▶ PASSAGE PROVIDED:
______
My advice to the next generation of leaders: capitalize on the vast opportunities that have been afforded to you through education, job training and skill development. Never grow tired and weary because the path you seek to follow is hard and sometimes uncharted. Commit to making a difference in the world — in your own way — and remember those who preceded you. Be the tool to create a path for others to follow so that they, too, can have a seat at the table.

Oluwaferanmi Okanlami, M.D.

Oluwaferanmi Okanlami, M.D.

Clinical assistant professor, Department of Family Medicine, Department of Physical Medicine and Rehabilitation; faculty lead, Medical Student Success, Office for Health Equity and Inclusion

Headlines: Why is diversity so important at an organization like Michigan Medicine?

Okanlami: We live in an increasingly diverse nation, with patients, providers and staff bringing in their own thoughts, traditions, preconceived notions and biases. I’ve often heard people say that we need a diverse work environment that is “representative of the population that we serve,” but too often that sentiment is mistaken for sacrificing quality for quotas.
______
▶ GIVEN INFORMATION:

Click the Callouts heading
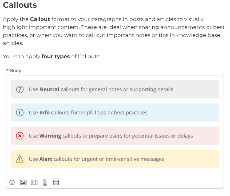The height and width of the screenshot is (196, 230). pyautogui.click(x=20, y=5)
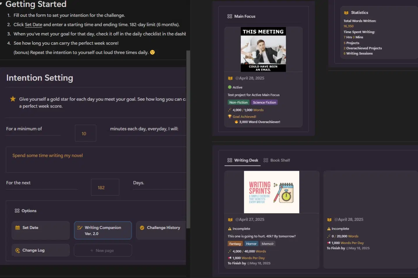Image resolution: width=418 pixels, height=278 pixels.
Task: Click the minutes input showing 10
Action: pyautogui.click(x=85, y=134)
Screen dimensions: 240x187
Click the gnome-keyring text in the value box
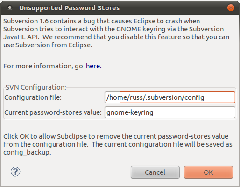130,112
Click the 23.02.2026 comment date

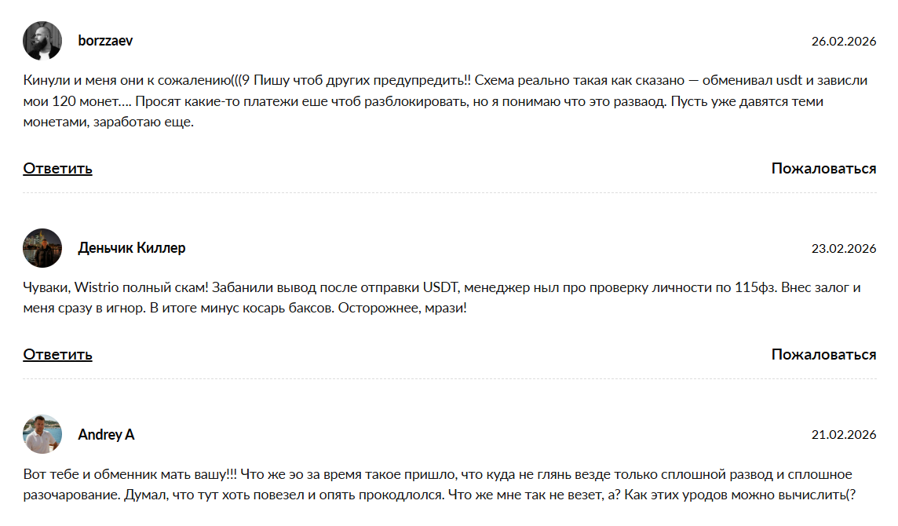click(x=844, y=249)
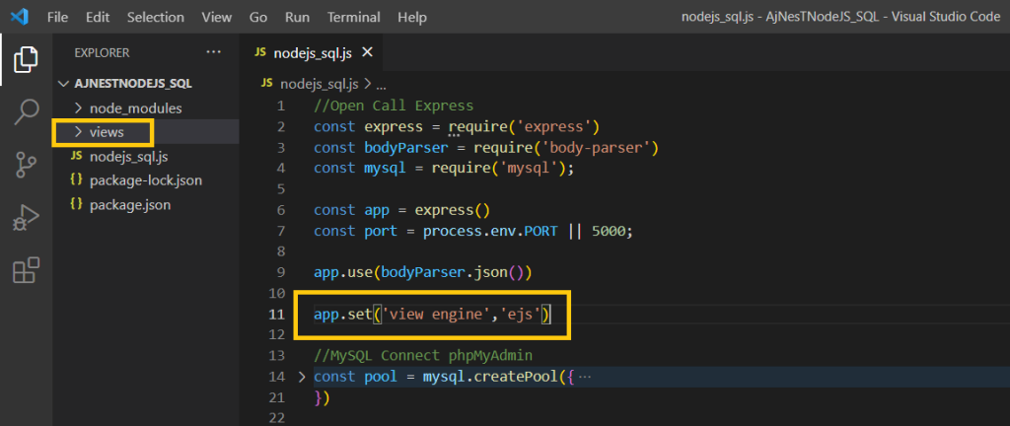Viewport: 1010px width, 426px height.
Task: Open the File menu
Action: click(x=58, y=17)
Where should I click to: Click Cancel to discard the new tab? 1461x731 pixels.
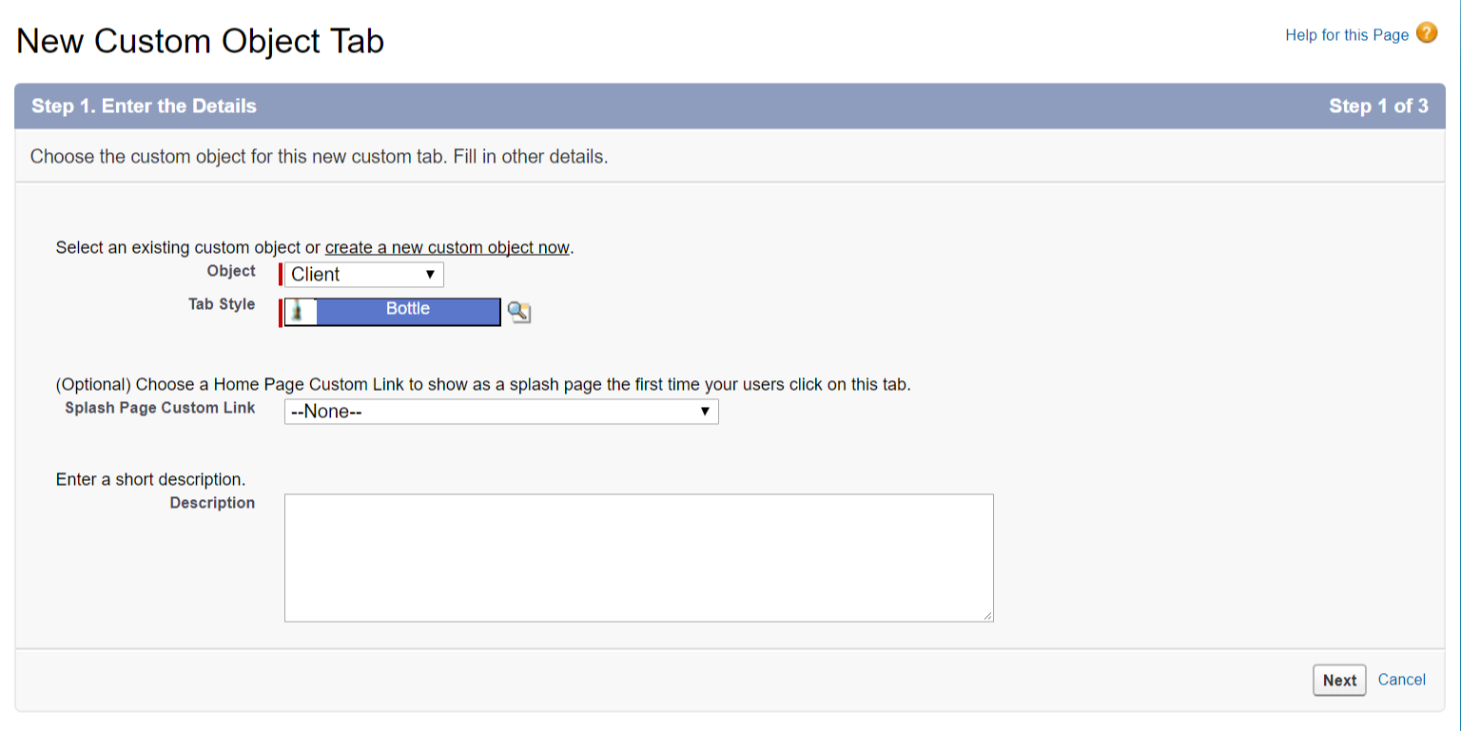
______
▶ TASK LIST:
[1] In the passage on leadership and diversity, list the things that patients, providers and staff are said to bring in with them.
[2] Write a continuation of the passage on leadership and diversity at Michigan Medicine, starting after its final sentence.
The entries have nothing to do with the passage on leadership and diversity.

▶ RESULTS IN ORDER:
[1]
- thoughts
- traditions
- preconceived notions
- biases

[2]
I believe that every individual has an identity that is multifaceted, and this intersectionality of identities is based on one’s experiences, helps to form one’s beliefs and is demonstrated by one’s skills. I, for example, am a Christian, a father, a physician, a person with a disability, a Nigerian, a Wolverine … A diversity of thought pushes organizations like Michigan Medicine to exercise the scientific method that many of us learned in our training; encouraging people to make observations, ask questions and seek the best solutions that benefit the most people.

Taylor Jamerson

Taylor Jamerson

U-M medical student

Headlines: What wisdom do you have for future minority medical students?

Jamerson: First, seek to be understood, but not at the detriment of learning from others. As minority scholars, we become so accustomed to making others more cognizant of sensitivities, distrust and customs within our own communities, we often forget to learn about other minority populations.

Next, continue to create avenues for increased representation in medicine and become active in leadership. Every student has the ability to shape medical education, whether by holding a position on student council, serving on a committee for the Curriculum for Health Disparities, or directing one of the student free run clinics.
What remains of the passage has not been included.